Ana se agazapó y empezó a correr hacia ella, con el arma preparada. Desconocía quién podía ser su objetivo, pero fuese quien fuese, si era enemigo de la bellum, se convertía automáticamente en su aliado. Así pues, recorrió la distancia que las separaba a gran velocidad hasta caer sobre ella. Ana le golpeó la nuca con la vara, plenamente consciente de que un solo golpe bastaría para dejarla inconsciente, y la empujó hacia el lateral para que cayera en el pasillo. Acto seguido, varios disparos procedentes de un cruce cayeron sobre el cuerpo de la bellum, haciéndola girar sobre sí misma varias veces.

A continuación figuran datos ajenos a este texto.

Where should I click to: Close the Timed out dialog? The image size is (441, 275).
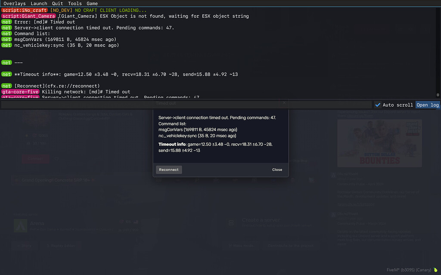click(x=277, y=170)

Se agazapó tras la fuente hasta escuchar los pasos del tirador perderse por el fondo del pasillo. Ana aguardó unos cuantos segundos más, aprovechando de nuevo la pausa para coger aire, y reanudó la marcha. En la lejanía, la luz de la mañana se colaba a través de una gran apertura.
Algo se abalanzó sobre ella al alcanzar el cruce. Ana vio la sombra en el suelo antes de que la alcanzase, pero no logró detenerse a tiempo. La mujer perdió el equilibrio, arrastrada por el peso de su atacante, y cayó de lado en el suelo, con todo su peso sobre el brazo izquierdo. Rápidamente, presa del pánico, empezó a sacudirse. Ana pataleó y manoteó cuanto pudo, pero unas fuertes manos la inmovilizaron contra el suelo. Ante ella, con el pelo entrecano cubriéndole los ojos y el rostro sudoroso, se hallaba una cara conocida.
—Tranquila, Alteza —exclamó el maestro Gorren con una expresión severa en el rostro. Soltó la presa con la que le sujetaba los brazos y se incorporó, dejándole así algo de espacio para poder moverse—, no nos vamos a ir sin ti.
—¡Maestro...! —respondió Ana.
Una profunda sensación de alivio se apoderó de ella al ver la mano del hombre tenderse hacia ella. Larkin la aceptó y, sintiendo el peso de todo el cansancio y las heridas caer sobre sus espaldas, se levantó. Las piernas empezaron a temblarle.
—¡Larks!
Procedente del interior del corredor, Leigh se unió al equipo. En aquella ocasión vestía con ropas negras y funcionales, botas militares y una braga con la que se cubría media cara. Tenía el cabello totalmente despeinado, manchas de sangre en el uniforme y en la cara, pero incluso así conservaba su aspecto aniñado.
Dejó caer el arma sobre la cinta que colgaba de su hombro derecho y se abalanzó sobre Ana con rapidez, tomándola en sus brazos como si de una niña se tratase. La estrechó con fuerza contra su pecho.
—Santa Serpiente —exclamó con nerviosismo—. ¡Empezaba a creer que no te encontraríamos! ¿Estás bien? —Sin llegar a soltarla, Leigh se apartó un poco para poder comprobar su estado. Le lanzó un rápido vistazo de arriba abajo—. Pareces entera. Maldita sea, Larks... —Se llevó la mano derecha al oído, allí dónde, oculto por el cabello, llevaba un pequeño intercomunicador de onda larga. Volvió la mirada hacia Gorren, interrogativo—. ¿Maestro?
—Adelante.
—Salimos —repitió Leigh, transmitiendo así las noticias al resto del equipo—. Doce minutos, ¡doce minutos! Repito... ¡Doce minutos para despegue! Salimos ya. —Finalizada la transmisión, Leigh volvió a apoyar la mano sobre el hombro de Ana y la atrajo contra sí con nerviosismo. El corazón le latía con fuerza en el pecho—. Vamos, Larks, es hora de volver a casa.